INSTRUCTIONS:
A: Return the passage from the cpu hotplug patch reply word for word, starting with "Confusing != broken." and going on through "smp_shutdown_nonboot_cpus(unsigned int primary_cpu)".
B: In the cpu hotplug patch reply, which two functions does the quoted patch description say contain the same repeated code chunk?

From: Thomas Gleixner <tglx@linutronix.de>
To: Pingfan Liu <kernelfans@gmail.com>, linux-kernel@vger.kernel.org
Cc: Pingfan Liu <kernelfans@gmail.com>,
Eric Biederman <ebiederm@xmission.com>,
Peter Zijlstra <peterz@infradead.org>,
Valentin Schneider <valentin.schneider@arm.com>,
Vincent Donnefort <vincent.donnefort@arm.com>,
Ingo Molnar <mingo@kernel.org>,
Mark Rutland <mark.rutland@arm.com>,
YueHaibing <yuehaibing@huawei.com>,
Baokun Li <libaokun1@huawei.com>,
Randy Dunlap <rdunlap@infradead.org>, Baoquan He <bhe@redhat.com>,
kexec@lists.infradead.org
Subject: Re: [PATCHv3 1/2] cpu/hotplug: Keep cpu hotplug disabled until the rebooting cpu is stable
Date: Mon, 09 May 2022 12:55:21 +0200 [thread overview]
Message-ID: <87ee13rn52.ffs@tglx> (raw)
In-Reply-To: <20220509041305.15056-2-kernelfans@gmail.com>
On Mon, May 09 2022 at 12:13, Pingfan Liu wrote:
> The following code chunk repeats in both
> migrate_to_reboot_cpu() and smp_shutdown_nonboot_cpus():
>
> if (!cpu_online(primary_cpu))
> primary_cpu = cpumask_first(cpu_online_mask);
>
> This is due to a breakage like the following:
I don't see what's broken here.
> kernel_kexec()
> migrate_to_reboot_cpu();
> cpu_hotplug_enable();
> -----------> comes a cpu_down(this_cpu) on other cpu
> machine_shutdown();
> smp_shutdown_nonboot_cpus(); // re-check "if (!cpu_online(primary_cpu))" to protect against the former breakin
>
> Although the kexec-reboot task can get through a cpu_down() on its cpu,
> this code looks a little confusing.
Confusing != broken.
> +/* primary_cpu keeps unchanged after migrate_to_reboot_cpu() */
This comment makes no sense.
> void smp_shutdown_nonboot_cpus(unsigned int primary_cpu)
> {
> unsigned int cpu;
> int error;
>
> + /*
> + * Block other cpu hotplug event, so primary_cpu is always online if
> + * it is not touched by us
> + */
> cpu_maps_update_begin();
> -
> /*
> - * Make certain the cpu I'm about to reboot on is online.

DATA EXTRACT:
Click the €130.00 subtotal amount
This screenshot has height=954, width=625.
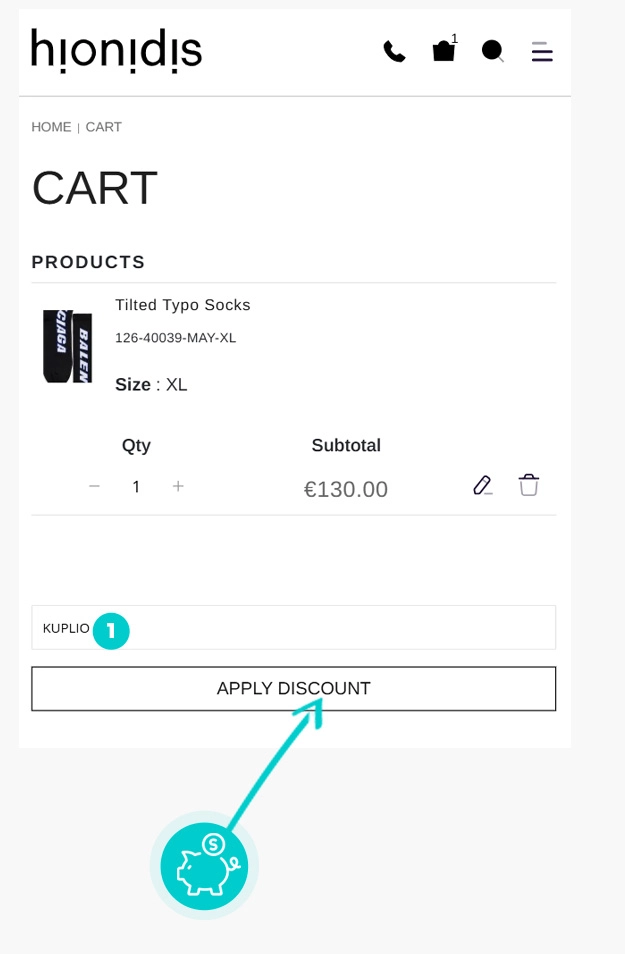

SOLUTIONS TO THE PROBLEMS:
A:
Confusing != broken.
> +/* primary_cpu keeps unchanged after migrate_to_reboot_cpu() */
This comment makes no sense.
> void smp_shutdown_nonboot_cpus(unsigned int primary_cpu)

B: migrate_to_reboot_cpu() and smp_shutdown_nonboot_cpus()